At the moment, the nuclei known to be pear-shaped are 220Rn (half-life of 55.6 s), 224Rn (half-life of 3.63 days) [1] and 144Ba (half-life of 11.5 s) [2].

Why are all pear-shaped nuclei so short lived? Is there any reason preventing pear-shaped nuclei to be stable?

[1] L. P. Gaffney, P. A. Butler et al.:Studies of pear-shaped nuclei using accelerated radioactive beams. Nature 497, 199–204 (09 May 2013) (E-print on L.P. Gaffney's L.U. page)
[2] Bucher, B. et al.: Direct Evidence of Octupole Deformation in Neutron-Rich 144Ba. Phys. Rev. Lett. 116, 112503 (2016) (link to arXiv preprint)
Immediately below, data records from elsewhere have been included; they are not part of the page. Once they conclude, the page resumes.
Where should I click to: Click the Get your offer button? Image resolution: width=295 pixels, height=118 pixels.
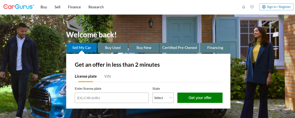click(200, 98)
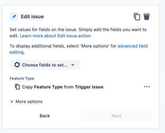The width and height of the screenshot is (165, 133).
Task: Open Learn more about Edit issue action link
Action: click(55, 36)
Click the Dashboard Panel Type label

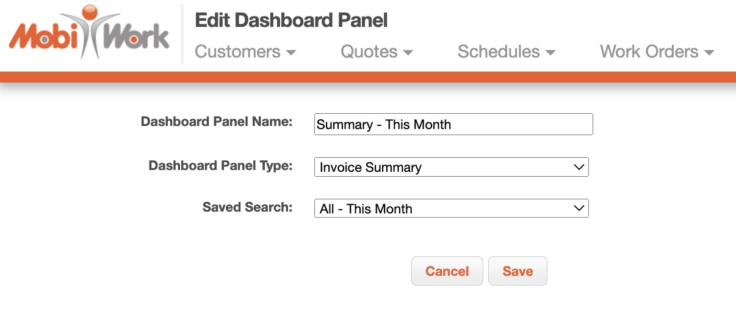[220, 165]
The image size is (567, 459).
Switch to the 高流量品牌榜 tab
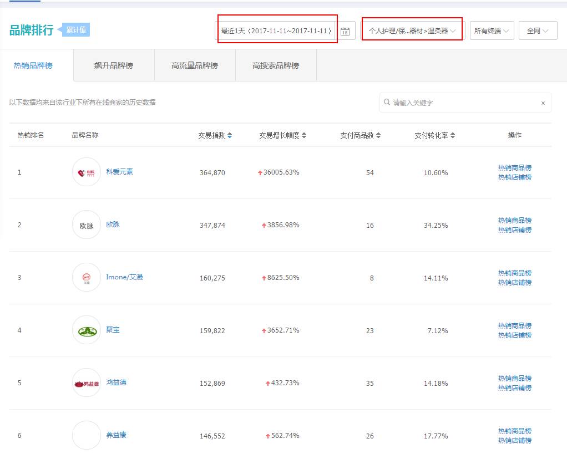[195, 65]
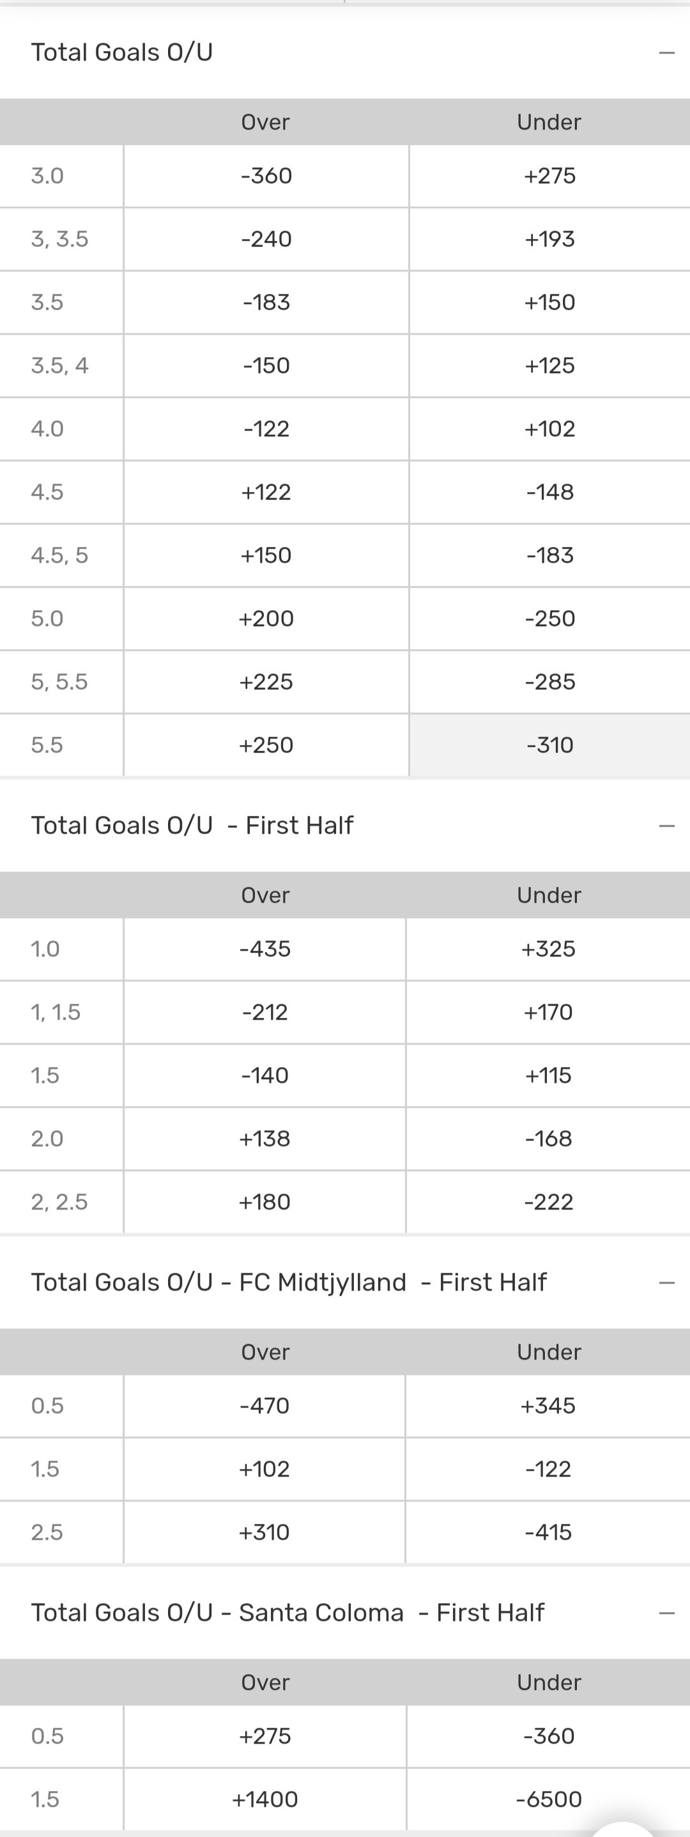Pick Santa Coloma Over 0.5 at +275
Image resolution: width=690 pixels, height=1837 pixels.
(x=264, y=1736)
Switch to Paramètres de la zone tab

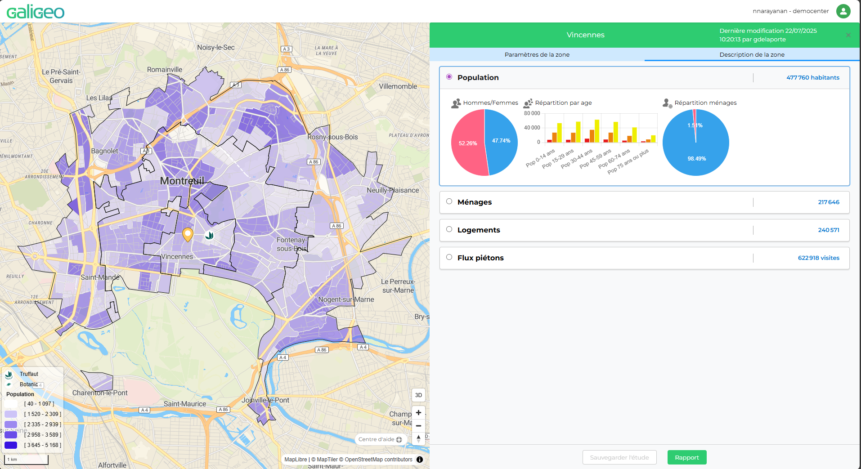tap(537, 55)
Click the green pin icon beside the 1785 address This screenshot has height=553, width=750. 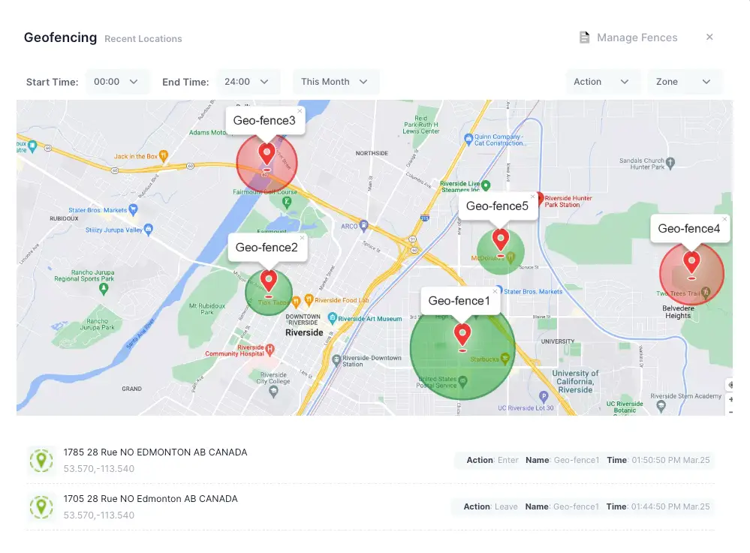click(x=41, y=461)
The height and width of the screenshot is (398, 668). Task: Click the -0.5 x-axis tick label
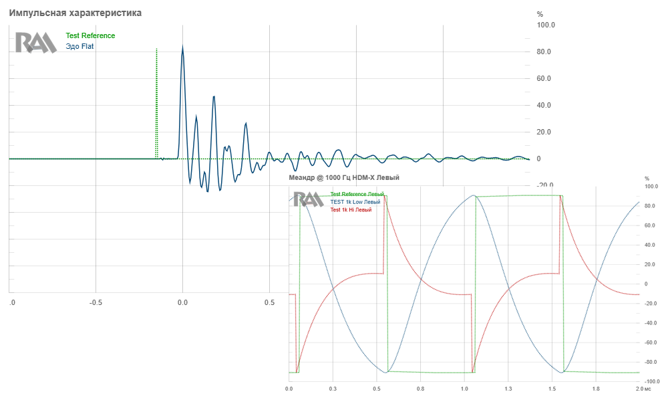[95, 302]
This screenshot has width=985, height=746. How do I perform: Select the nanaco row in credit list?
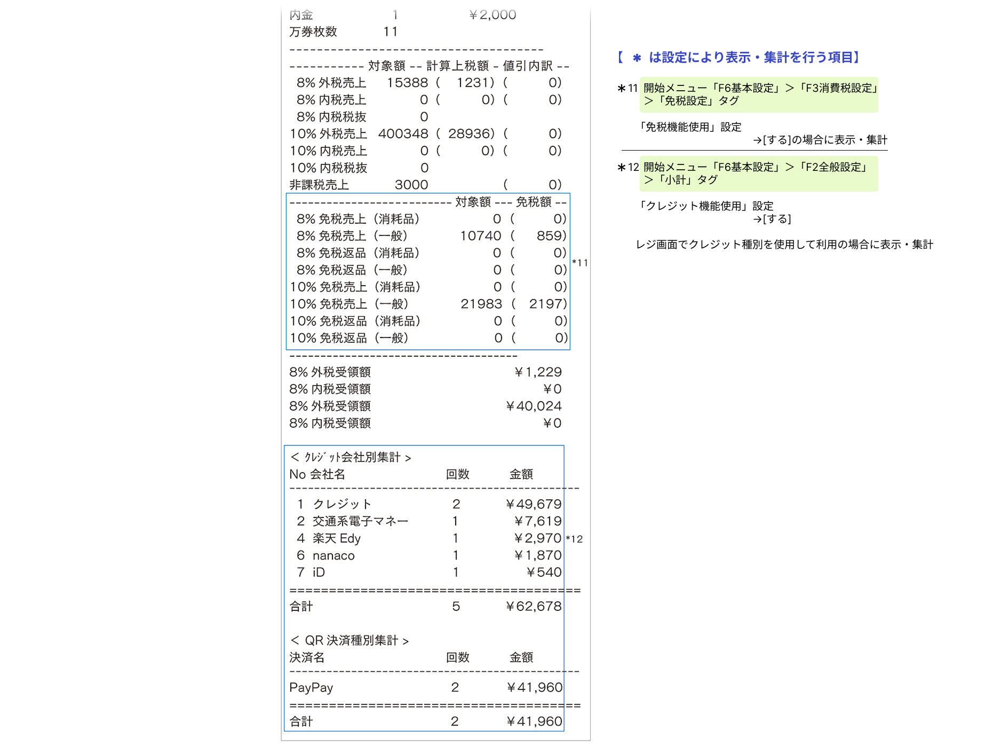pos(425,555)
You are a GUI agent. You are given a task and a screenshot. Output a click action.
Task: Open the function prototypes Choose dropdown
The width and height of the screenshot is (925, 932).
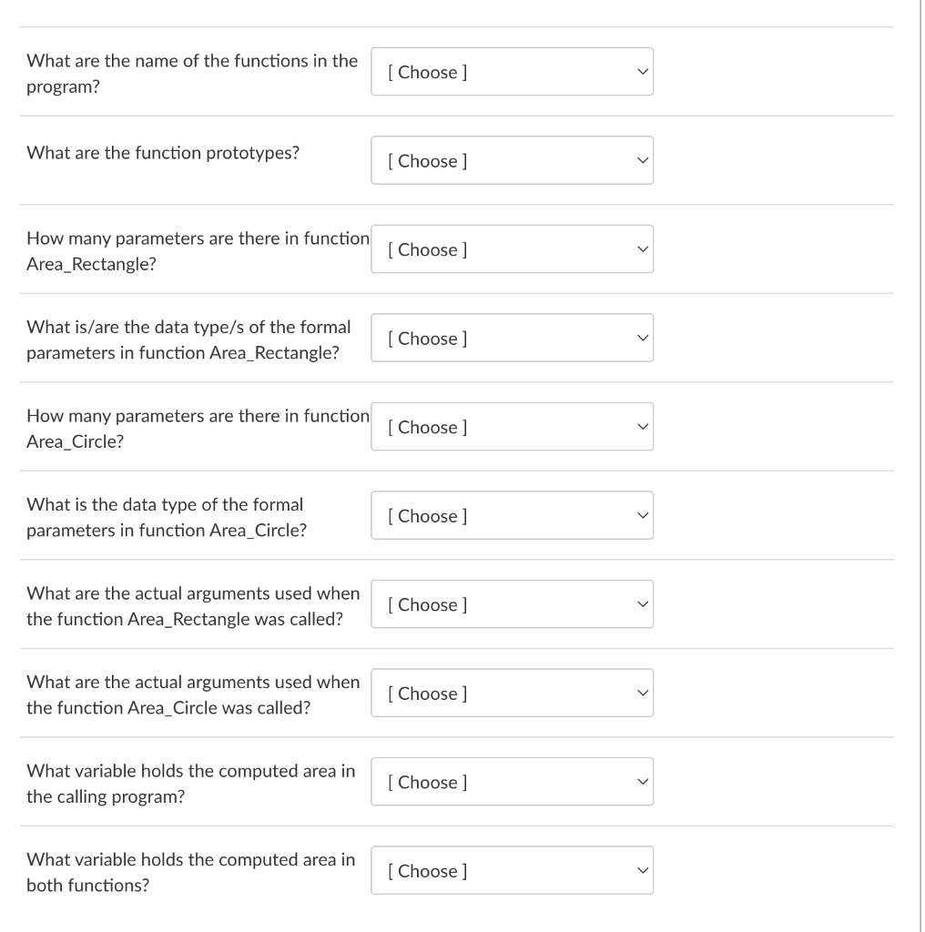(x=512, y=160)
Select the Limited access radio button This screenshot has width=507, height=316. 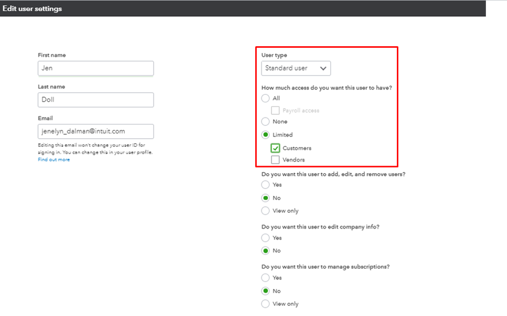pos(265,135)
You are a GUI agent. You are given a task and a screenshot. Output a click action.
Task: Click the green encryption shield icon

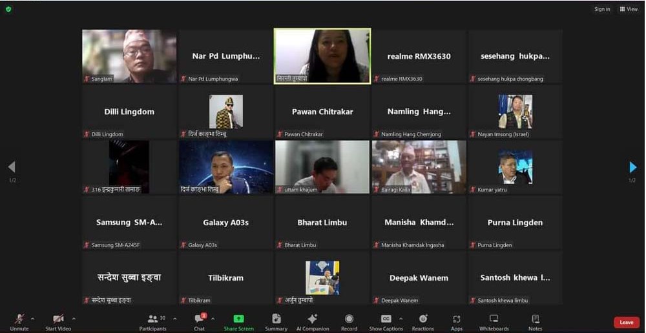(8, 9)
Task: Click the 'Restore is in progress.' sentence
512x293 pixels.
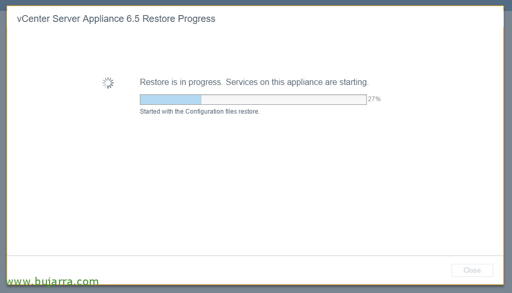Action: [181, 82]
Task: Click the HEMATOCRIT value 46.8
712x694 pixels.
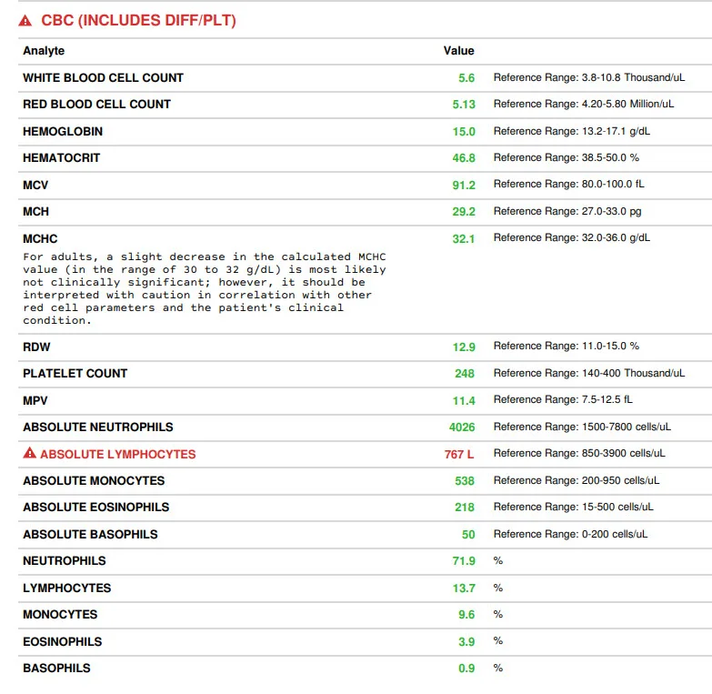Action: [464, 158]
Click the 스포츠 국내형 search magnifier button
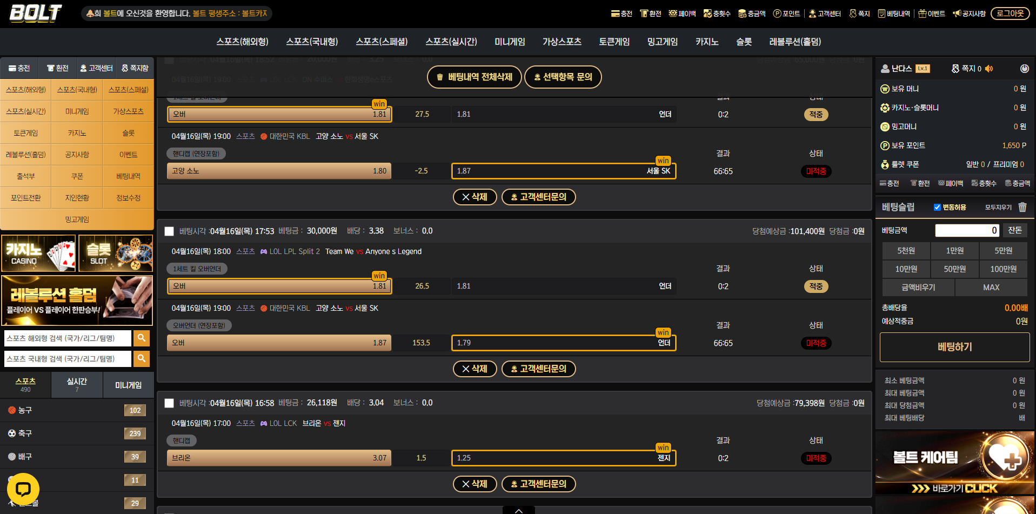Viewport: 1036px width, 514px height. pyautogui.click(x=142, y=358)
  • Hi Matthew, I think you should write a little more about your question, I voted to close because your single line link looks like you are asking a very non mainstream question. Push the link down a bit on the page and expand on it, it might get closed by mistake –  Sep 08 '16 at 07:29
  • Hi @Matthew, I've reworded your question to make clear what are you asking. – Bosoneando Sep 08 '16 at 09:04
  • 1
    Those are actually fairly long lived isotopes (compared with nanoseconds or less). – Jon Custer Sep 08 '16 at 12:27
  • @JonCuster Maybe add that as an answer? – Emilio Pisanty Jan 10 '17 at 17:32
  • @EmilioPisanty - I appreciate the suggestion, but that really isn't an answer to the question. Of course, I'm still trying to figure out how folks get lifetime measurements of ~1E-22 for, say H-4... – Jon Custer Jan 10 '17 at 17:56

1 Answers1

1

The question is ill formed. That is because these are not short half-lives for nuclei in those regions. Exploring around this interactive table of nuclides shows that $^{220}$Rn's neighbors have half lives of 4.9 minutes ($^{221}$Fr), 25 minutes ($^{221}$Rn), 56 seconds ($^{219}$At), and 3.96 seconds ($^{219}$Rn) and similarly, $^{144}$Ba's neighbors vary from 1.791 seconds to 24.8 seconds. $^{224}$Rn does have an unusually long half life of 107 minutes (not 3.63 days, maybe you meant $^{222}$Rn?) when it's immediate neighbor $^{223}$Rn is only 24.3 minutes (even so, $^{226}$Ra with only two more protons has a half life of 1600 years).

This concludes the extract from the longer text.